D. LA MISE EN OEUVRE DU III DE L'ARTICLE L. 464-2 DU CODE DE COMMERCE
109. Les sociétés Girod et SMAB ont décidé de ne pas contester le grief et ont sollicité le bénéfice des dispositions du III de l'article L. 464-2 du Code de commerce, selon lesquelles : " lorsqu'un organisme ou une entreprise ne conteste pas la réalité des griefs qui lui sont notifiés et s'engage à modifier ses comportements pour l'avenir, le rapporteur général peut proposer au Conseil de la concurrence qui entend les parties et le commissaire du Gouvernement sans établissement préalable d'un rapport, de prononcer la sanction pécuniaire prévue au I en tenant compte de l'absence de contestation.

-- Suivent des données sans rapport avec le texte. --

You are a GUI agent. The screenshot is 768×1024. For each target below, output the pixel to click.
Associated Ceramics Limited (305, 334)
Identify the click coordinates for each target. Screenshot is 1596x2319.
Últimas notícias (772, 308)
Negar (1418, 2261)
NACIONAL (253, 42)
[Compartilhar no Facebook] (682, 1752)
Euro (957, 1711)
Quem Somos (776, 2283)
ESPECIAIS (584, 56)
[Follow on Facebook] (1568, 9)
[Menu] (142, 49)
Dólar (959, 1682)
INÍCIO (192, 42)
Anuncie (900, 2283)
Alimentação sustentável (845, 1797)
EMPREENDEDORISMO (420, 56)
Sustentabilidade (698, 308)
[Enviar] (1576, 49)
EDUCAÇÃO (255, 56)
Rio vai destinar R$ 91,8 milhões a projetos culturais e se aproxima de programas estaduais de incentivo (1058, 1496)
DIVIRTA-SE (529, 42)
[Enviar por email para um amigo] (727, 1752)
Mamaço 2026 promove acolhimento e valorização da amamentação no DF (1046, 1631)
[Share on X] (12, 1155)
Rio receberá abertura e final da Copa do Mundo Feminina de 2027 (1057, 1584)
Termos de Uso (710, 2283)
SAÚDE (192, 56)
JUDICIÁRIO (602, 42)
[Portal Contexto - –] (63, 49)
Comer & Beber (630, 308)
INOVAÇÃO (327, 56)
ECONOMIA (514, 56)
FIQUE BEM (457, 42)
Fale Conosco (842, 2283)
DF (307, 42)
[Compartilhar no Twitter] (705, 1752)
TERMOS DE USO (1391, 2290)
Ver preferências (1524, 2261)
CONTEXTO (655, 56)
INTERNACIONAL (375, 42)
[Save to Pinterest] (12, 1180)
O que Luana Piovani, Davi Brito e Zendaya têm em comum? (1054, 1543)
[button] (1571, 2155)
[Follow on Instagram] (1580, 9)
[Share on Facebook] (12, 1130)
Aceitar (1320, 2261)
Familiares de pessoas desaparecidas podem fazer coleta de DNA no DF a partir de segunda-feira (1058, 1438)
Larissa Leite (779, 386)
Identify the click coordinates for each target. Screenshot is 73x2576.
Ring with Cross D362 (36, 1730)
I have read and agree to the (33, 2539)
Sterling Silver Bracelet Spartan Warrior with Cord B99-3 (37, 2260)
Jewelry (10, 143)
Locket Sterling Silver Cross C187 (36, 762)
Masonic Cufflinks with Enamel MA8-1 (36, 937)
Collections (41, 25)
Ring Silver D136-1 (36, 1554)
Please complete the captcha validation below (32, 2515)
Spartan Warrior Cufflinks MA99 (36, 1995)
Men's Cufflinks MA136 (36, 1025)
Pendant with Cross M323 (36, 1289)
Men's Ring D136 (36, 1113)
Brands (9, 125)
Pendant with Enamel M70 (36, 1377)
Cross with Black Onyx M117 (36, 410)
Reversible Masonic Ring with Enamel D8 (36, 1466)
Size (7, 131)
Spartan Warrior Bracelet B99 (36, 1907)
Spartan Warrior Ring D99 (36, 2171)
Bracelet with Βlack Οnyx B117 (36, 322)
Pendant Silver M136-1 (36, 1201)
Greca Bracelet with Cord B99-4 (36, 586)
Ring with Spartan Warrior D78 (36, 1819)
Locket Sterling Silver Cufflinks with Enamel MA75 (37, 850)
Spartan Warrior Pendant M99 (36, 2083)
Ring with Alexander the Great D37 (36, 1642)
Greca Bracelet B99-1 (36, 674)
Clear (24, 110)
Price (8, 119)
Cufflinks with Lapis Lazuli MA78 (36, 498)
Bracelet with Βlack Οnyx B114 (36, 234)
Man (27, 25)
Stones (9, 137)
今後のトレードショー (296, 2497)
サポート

Dans ce cas, le montant maximum de la sanction encourue est réduit de moitié ".
110. La mise en œuvre de ces dispositions a donné lieu à deux procès-verbaux (un par société) dressés le 29 septembre 2008.
111. En raison du recours à la procédure simplifiée et du choix des mis en cause de ne pas contester le grief, aucun rapport n'a été établi.
112. Pour la mise en œuvre du III de l'article L. 464-2 du Code de commerce, les deux sociétés ont souscrit, dans des termes similaires, par procès-verbal du 29 septembre 2008, les engagements suivants :
Engagements de la société Girod Père et Fils
1. La société Girod Père et Fils s'engage à poursuivre à l'avenir la politique mise en œuvre depuis son changement de contrôle consistant à ne présenter qu'une seule soumission au nom de l'une ou l'autre des deux sociétés Girod Père et Fils ou SMAB aux appels d'offres auxquels elles sont susceptibles de répondre.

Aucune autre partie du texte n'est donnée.